メゾネットという選択。男は、なぜ階層を求めるのか

集合住宅の画一性と、戸建ての孤独。その二元論に終止符を打つ存在がメゾネットだ。一つの住戸に内階段を設け、空間を縦に分断する。それは、生活動線という軟弱な言葉で語られるべきものではない。仕事と休息、社交と孤独、建前と本音。異なる領域を物理的に隔てることで、男は思考と感情のスイッチを切り替える。下の階が社会と繋がるパブリックな舞台であるならば、上の階は誰にも侵されないプライベートな聖域なのだ。メゾネットとは、都会のジャングルに自ら築き上げる、精神的な結界といえよう。

上の階に書斎を構えれば、眼下の喧騒は遠い世界の出来事。まるで城の天守閣から下界を見下ろす孤独な王か、あるいはコンクリートの谷間で狩りを終え、巣穴で傷を癒す一匹の狼か。SNSの通知も、鳴り止まぬビジネスチャットも、階段という物理的な障壁の前では無力だ。
男はそこで初めて、社会的な役割という名の鎧を脱ぎ捨て、素顔の自分と向き合う……などという妄想はさておき。現代社会において、オンとオフの切り替えが極めて重要な課題であることは論を俟たない。

唐突だが、『ルパン三世 カリオストロの城』を想起させる。
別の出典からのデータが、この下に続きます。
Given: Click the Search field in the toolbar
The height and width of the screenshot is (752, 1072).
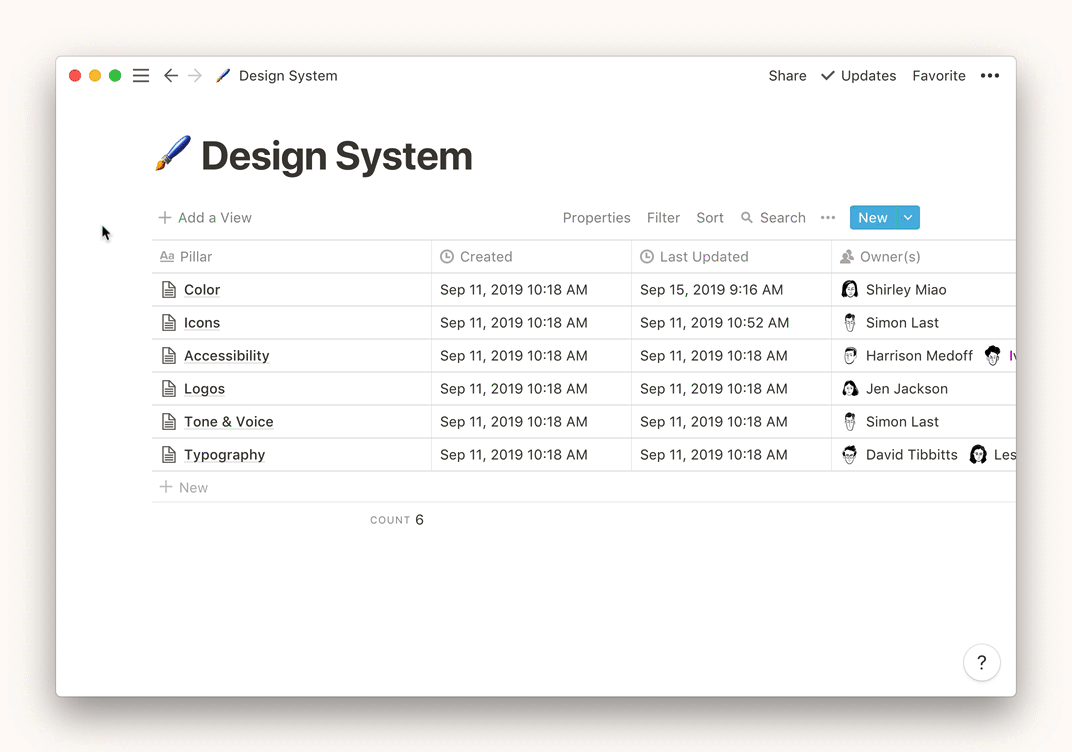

古城の複雑な構造、特に上下に伸びる螺旋階段や隠し通路は、単なる移動経路以上の意味を持っていた。それは追手から逃れるための活路であり、物語の舞台装置として機能し、キャラクターの心情すら表現していたのだ。
メゾネットの階段もまた、それと同じである。下の階でペルソナを演じきった男が、螺旋を描きながら自らの聖域へと帰還する。その姿は、お宝を手に入れ、夜の闇に消えるルパンのそれと重なる。生活空間に「垂直」の概念を持ち込むことで、日常は途端にドラマ性を帯び始めるのだ。

メゾネット、それは男の持つべき二つの顔を繋ぐ、螺旋の哲学である。